---- DATASET CONTENT
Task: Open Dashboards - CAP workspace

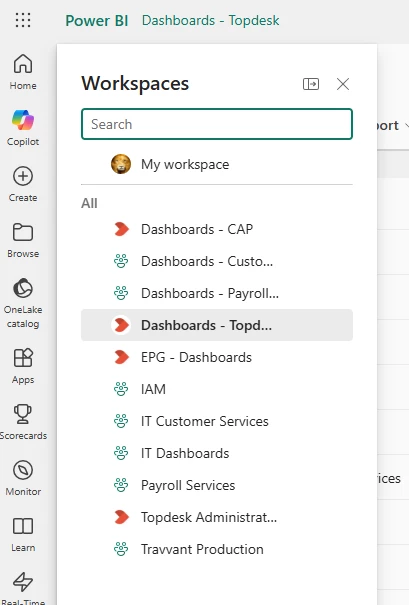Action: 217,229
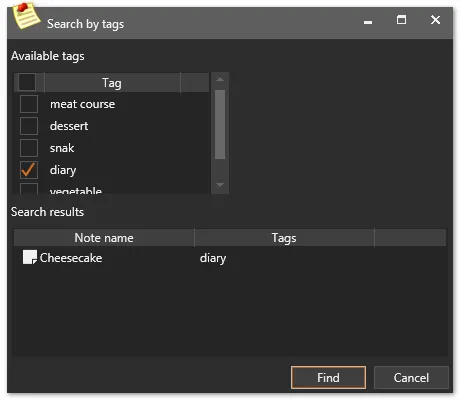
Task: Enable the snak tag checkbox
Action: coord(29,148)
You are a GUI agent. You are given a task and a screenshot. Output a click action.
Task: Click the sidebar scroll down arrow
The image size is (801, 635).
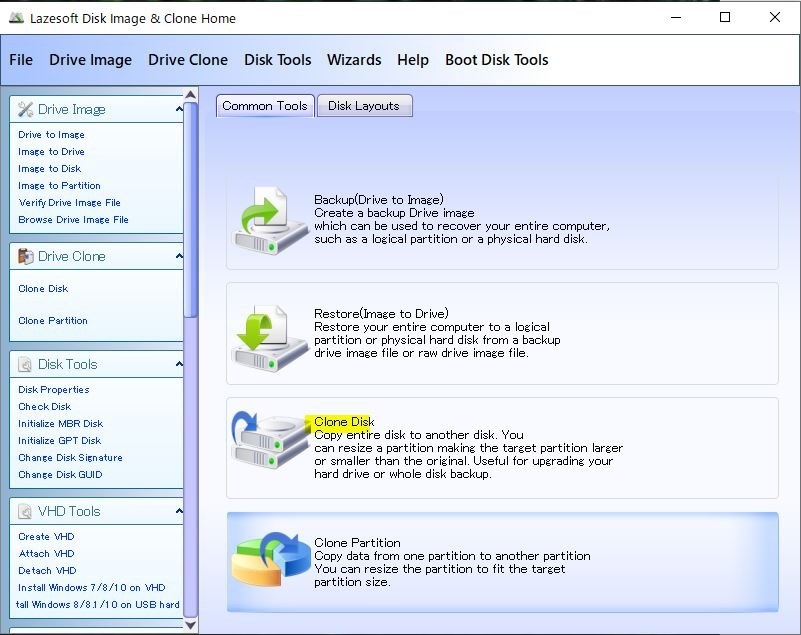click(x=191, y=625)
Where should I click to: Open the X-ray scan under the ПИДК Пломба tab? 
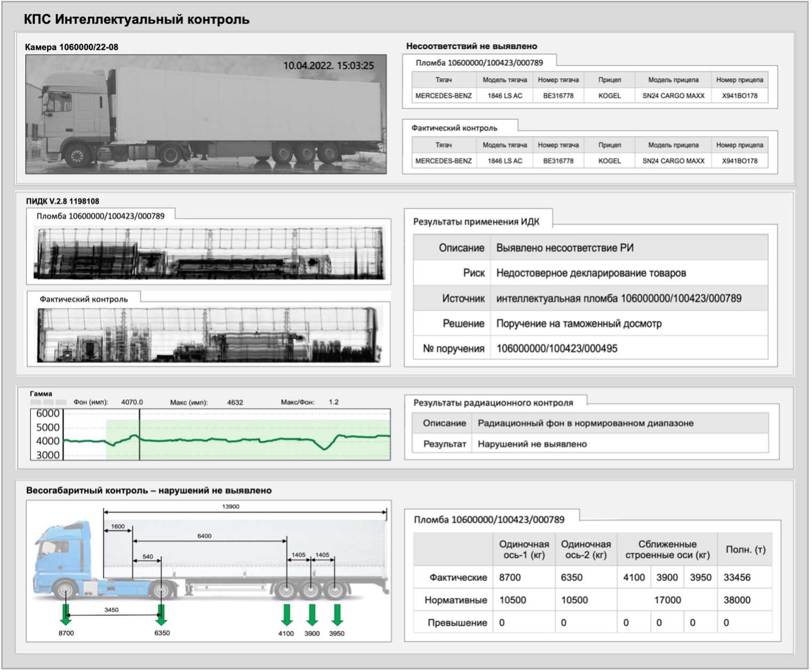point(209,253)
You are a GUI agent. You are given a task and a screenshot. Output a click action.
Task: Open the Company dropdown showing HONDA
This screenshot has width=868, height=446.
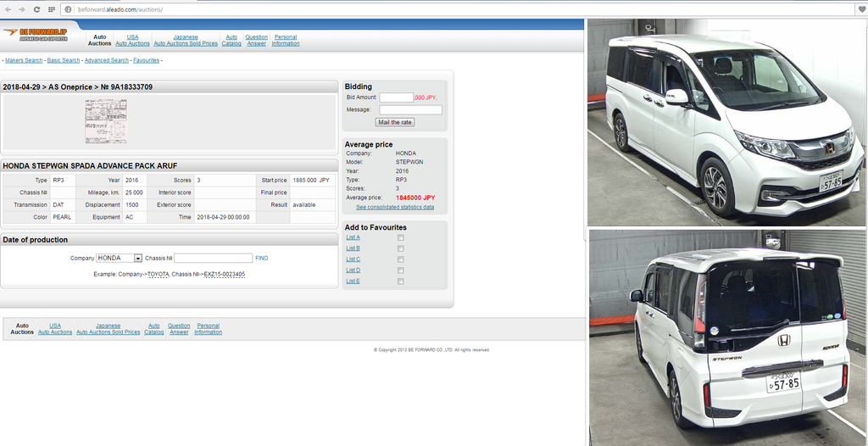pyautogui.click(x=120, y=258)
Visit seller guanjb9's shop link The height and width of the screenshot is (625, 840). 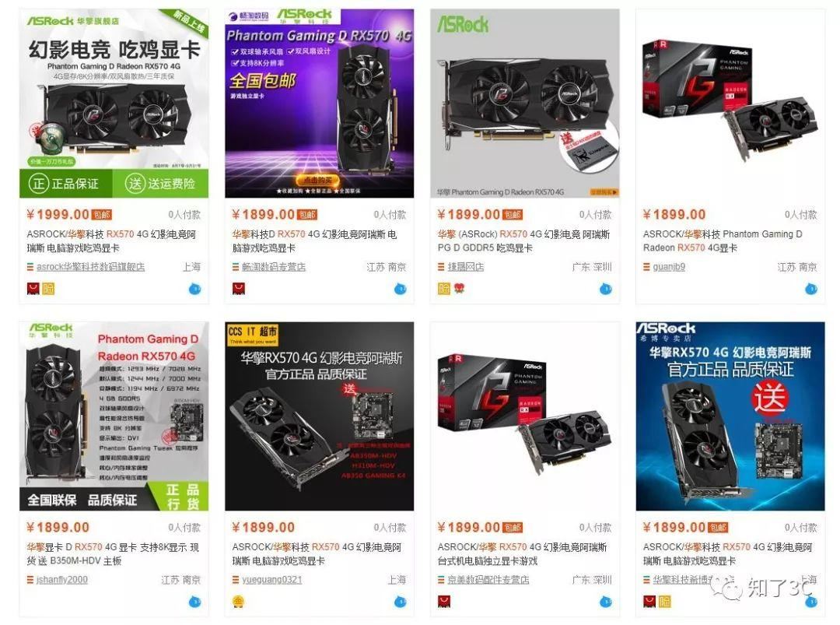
--------
* **ASSIGNMENT**: Your copy should hold exactly the lines from the one that contains "Where should I" through the final line of the data, both ends included, and no pictures.

* **EXPECTED OUTPUT**:
Where should I click to: Open the X-ray scan under the ПИДК Пломба tab? 
point(209,253)
You are a GUI agent. You are given a task and a screenshot. Output a click action.
Task: Open the Company dropdown showing HONDA
This screenshot has width=868, height=446.
pyautogui.click(x=120, y=258)
Visit seller guanjb9's shop link The height and width of the screenshot is (625, 840). 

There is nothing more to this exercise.